* **INSTRUCTIONS TO FOLLOW**: In the interview with the ceramic artist below, what degree did Nonna Melikyan earn before moving to Barcelona?

* **PASSAGE TO READ**:
-*-*-

Barcelona-based ceramic artist Nonna Melikyan has long been in love with art, but only recently confessed this love to ceramics. She grew up in a family of artists and sculptors on one side, and engineers on the other. However, she always knew that she leaned more towards the creative side.
Tell us about yourself: where are you from and how did you end up in Barcelona?
I’m Nonna Melikyan, originally from Armenia, Yerevan. After graduating with my degree in Linguistics and Cross-Cultural Communication, I decided to move to Barcelona for continuing my studies but this time in a business environment. And as many of us, I fell in love with Barcelona, and here I am after 4 years.
What brought you to start your own brand and live from your passion? Did you have to leave anything behind in order to do so?
I never planned to do anything like this, for me it happened in a really natural way which makes me feel lucky. At the moment I dedicate most of my time to The Clay Cloud but still, I work in an art studio some nights of the week. I’m fully immersed in art life I would say (dream life). Ceramics didn’t take anything from me, instead, it opened the world to me, and gave me so many things, it’s a life teacher. Ceramics teaches you to take lots of decisions, every single step is a decision (choosing a design, a glaze, a technique…) it teaches me to be more patient with life and take risks, and don’t get disappointed. Many times you have a plan in your mind, you follow all the steps but the result is soooo far from what you expected. This is the magic.

-*-*-

(Pixel coordinate grounding data)
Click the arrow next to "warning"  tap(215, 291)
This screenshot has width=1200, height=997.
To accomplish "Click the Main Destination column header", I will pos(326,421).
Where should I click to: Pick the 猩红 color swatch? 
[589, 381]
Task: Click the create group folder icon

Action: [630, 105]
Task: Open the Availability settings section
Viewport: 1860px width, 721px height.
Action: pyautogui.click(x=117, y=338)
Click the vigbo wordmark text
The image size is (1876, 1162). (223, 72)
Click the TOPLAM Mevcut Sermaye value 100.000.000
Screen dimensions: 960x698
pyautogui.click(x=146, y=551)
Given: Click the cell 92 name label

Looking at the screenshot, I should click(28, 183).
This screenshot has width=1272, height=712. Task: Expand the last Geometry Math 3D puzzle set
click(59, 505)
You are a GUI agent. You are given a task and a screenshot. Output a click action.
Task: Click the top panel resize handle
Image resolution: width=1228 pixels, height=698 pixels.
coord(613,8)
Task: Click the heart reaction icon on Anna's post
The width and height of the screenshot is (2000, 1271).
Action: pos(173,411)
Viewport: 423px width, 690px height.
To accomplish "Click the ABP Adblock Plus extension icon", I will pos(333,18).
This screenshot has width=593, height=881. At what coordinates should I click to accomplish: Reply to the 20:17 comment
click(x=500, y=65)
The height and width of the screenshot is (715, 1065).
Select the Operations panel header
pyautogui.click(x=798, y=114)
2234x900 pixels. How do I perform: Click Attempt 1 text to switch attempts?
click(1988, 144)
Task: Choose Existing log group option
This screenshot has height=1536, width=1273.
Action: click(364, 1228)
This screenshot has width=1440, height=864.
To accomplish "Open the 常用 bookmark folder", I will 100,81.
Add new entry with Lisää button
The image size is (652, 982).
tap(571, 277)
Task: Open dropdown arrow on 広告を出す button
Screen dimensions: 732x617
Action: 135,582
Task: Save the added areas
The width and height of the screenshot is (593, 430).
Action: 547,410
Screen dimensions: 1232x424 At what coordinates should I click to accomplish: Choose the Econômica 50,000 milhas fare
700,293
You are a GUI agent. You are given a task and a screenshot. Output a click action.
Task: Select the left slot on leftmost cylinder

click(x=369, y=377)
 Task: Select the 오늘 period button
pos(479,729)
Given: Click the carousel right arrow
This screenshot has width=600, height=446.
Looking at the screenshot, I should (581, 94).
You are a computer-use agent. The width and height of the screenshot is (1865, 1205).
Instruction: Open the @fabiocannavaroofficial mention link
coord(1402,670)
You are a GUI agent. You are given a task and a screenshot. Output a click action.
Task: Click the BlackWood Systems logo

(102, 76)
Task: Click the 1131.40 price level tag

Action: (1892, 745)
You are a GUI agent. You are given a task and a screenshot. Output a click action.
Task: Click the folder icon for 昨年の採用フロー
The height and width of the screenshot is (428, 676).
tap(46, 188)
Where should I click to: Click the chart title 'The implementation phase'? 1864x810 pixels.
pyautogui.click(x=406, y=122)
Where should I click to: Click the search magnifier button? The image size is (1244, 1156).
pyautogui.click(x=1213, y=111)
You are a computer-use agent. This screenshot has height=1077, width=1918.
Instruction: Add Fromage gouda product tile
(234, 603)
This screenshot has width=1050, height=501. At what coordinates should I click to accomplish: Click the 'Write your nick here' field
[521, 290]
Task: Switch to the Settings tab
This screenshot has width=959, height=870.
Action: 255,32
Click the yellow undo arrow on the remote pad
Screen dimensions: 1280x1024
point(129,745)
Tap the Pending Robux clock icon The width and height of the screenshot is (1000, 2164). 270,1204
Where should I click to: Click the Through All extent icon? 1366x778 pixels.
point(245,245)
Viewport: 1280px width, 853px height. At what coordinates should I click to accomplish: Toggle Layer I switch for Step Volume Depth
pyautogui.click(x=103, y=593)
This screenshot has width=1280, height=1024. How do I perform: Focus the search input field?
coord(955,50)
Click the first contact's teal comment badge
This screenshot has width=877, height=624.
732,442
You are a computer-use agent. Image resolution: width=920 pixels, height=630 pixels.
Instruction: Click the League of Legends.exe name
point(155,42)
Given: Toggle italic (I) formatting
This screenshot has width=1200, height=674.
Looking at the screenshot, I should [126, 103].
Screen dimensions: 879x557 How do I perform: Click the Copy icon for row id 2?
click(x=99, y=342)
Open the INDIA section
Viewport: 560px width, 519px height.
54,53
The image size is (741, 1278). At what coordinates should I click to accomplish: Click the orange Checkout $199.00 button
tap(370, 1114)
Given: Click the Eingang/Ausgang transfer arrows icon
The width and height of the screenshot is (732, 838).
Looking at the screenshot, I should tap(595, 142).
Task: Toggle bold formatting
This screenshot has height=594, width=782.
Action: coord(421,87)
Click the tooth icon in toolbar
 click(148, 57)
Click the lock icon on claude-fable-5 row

-*-*-

* **EXERCISE RESULT**: A degree in Linguistics and Cross-Cultural Communication.